[Extracted records — start]

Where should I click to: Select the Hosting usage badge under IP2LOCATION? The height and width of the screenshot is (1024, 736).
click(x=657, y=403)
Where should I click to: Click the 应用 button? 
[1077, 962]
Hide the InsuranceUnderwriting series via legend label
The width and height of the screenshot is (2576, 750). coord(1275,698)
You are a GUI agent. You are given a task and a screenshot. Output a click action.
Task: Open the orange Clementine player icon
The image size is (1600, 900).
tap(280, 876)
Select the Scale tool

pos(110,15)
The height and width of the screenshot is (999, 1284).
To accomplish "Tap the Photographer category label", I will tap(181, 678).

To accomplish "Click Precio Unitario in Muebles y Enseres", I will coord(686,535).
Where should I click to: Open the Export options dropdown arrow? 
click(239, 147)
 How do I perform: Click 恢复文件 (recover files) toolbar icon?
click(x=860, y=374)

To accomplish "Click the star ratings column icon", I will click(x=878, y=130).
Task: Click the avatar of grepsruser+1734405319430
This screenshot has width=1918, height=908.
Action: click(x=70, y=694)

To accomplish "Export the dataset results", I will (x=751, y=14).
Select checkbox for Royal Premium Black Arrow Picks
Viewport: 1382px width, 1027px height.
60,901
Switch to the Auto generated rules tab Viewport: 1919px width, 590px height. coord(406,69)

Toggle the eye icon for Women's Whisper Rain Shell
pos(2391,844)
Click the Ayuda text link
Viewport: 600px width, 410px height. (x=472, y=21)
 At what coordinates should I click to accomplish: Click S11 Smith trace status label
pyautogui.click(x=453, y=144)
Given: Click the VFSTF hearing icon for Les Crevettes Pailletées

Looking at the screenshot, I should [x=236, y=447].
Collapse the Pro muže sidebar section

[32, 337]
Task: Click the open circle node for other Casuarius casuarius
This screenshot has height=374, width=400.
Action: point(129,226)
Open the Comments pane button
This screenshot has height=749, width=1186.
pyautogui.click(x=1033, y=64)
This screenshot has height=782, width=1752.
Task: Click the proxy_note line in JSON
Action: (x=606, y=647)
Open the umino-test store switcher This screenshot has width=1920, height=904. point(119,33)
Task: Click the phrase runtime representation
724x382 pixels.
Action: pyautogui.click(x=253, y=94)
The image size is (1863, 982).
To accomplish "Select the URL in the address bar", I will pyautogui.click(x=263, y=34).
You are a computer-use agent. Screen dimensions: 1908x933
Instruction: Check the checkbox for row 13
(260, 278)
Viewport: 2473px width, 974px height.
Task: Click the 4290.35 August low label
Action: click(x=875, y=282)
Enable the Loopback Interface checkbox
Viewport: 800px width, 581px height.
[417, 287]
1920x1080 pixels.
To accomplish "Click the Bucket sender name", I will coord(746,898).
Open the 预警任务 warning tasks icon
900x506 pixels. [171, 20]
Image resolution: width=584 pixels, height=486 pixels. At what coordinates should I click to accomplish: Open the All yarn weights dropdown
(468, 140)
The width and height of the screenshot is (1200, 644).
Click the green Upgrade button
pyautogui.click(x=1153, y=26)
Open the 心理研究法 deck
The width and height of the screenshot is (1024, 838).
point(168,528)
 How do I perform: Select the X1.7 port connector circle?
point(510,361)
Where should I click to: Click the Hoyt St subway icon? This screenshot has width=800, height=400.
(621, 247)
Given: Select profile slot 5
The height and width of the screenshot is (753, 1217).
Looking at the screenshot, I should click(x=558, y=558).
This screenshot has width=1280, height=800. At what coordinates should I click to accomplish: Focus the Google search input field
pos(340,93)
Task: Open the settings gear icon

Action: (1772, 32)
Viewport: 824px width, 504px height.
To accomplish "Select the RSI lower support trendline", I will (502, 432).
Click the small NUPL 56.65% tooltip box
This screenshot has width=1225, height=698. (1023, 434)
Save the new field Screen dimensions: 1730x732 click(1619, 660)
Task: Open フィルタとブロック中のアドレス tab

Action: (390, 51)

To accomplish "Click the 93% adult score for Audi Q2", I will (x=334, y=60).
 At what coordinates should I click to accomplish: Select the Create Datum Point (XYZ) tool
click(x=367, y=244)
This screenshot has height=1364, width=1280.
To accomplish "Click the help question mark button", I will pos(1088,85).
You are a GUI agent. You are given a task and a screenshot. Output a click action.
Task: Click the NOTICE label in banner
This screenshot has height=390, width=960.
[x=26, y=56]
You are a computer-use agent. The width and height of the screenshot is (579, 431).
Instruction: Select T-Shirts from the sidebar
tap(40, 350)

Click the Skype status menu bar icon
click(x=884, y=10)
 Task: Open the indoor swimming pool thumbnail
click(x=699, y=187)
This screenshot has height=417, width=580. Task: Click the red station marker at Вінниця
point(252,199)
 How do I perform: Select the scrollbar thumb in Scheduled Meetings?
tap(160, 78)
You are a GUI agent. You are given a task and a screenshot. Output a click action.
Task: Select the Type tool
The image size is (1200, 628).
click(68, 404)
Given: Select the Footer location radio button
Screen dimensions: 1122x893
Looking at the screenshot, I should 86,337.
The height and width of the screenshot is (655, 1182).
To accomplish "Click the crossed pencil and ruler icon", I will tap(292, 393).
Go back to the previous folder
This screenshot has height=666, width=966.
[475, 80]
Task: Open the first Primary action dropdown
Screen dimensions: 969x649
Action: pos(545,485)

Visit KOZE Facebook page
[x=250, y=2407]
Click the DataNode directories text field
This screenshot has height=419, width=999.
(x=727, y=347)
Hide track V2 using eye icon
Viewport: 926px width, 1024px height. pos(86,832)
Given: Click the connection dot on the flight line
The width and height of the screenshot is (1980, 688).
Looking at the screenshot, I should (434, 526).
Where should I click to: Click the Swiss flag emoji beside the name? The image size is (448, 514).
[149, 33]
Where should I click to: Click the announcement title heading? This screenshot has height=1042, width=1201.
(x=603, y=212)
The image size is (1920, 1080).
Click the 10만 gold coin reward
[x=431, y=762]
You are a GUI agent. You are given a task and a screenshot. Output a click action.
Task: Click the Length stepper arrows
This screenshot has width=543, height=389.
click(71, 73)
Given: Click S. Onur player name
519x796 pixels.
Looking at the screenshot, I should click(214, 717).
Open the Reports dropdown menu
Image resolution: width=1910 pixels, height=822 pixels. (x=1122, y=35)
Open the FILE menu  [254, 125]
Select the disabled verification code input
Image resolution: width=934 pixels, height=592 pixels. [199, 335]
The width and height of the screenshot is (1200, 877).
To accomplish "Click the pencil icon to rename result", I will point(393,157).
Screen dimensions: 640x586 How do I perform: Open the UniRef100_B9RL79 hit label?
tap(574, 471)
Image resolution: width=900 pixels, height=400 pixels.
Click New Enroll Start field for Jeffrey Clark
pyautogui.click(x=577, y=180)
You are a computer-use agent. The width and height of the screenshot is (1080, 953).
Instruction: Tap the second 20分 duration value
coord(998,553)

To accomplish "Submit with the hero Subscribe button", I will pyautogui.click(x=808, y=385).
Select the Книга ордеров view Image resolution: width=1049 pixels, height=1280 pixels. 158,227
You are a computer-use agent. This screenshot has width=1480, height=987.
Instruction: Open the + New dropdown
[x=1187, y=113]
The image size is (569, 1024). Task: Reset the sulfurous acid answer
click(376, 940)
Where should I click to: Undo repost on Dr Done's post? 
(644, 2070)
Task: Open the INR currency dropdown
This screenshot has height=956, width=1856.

[Extracted records — finish]

▶ _Assignment_: Taking the entries above, restate exactly those lines that fall between the line with "Where should I click to: Click the Swiss" and the line with "You are a computer-use agent. This", keeping both of those lines too.

▶ _The answer_:
Where should I click to: Click the Swiss flag emoji beside the name? The image size is (448, 514).
[149, 33]
Where should I click to: Click the announcement title heading? This screenshot has height=1042, width=1201.
(x=603, y=212)
The image size is (1920, 1080).
Click the 10만 gold coin reward
[x=431, y=762]
You are a GUI agent. You are given a task and a screenshot. Output a click action.
Task: Click the Length stepper arrows
This screenshot has width=543, height=389.
click(71, 73)
Given: Click S. Onur player name
519x796 pixels.
Looking at the screenshot, I should click(214, 717).
Open the Reports dropdown menu
Image resolution: width=1910 pixels, height=822 pixels. (x=1122, y=35)
Open the FILE menu  [254, 125]
Select the disabled verification code input
Image resolution: width=934 pixels, height=592 pixels. [199, 335]
The width and height of the screenshot is (1200, 877).
To accomplish "Click the pencil icon to rename result", I will point(393,157).
Screen dimensions: 640x586 How do I perform: Open the UniRef100_B9RL79 hit label?
tap(574, 471)
Image resolution: width=900 pixels, height=400 pixels.
Click New Enroll Start field for Jeffrey Clark
pyautogui.click(x=577, y=180)
You are a computer-use agent. The width and height of the screenshot is (1080, 953).
Instruction: Tap the second 20分 duration value
coord(998,553)

To accomplish "Submit with the hero Subscribe button", I will pyautogui.click(x=808, y=385).
Select the Книга ордеров view Image resolution: width=1049 pixels, height=1280 pixels. 158,227
You are a computer-use agent. This screenshot has width=1480, height=987.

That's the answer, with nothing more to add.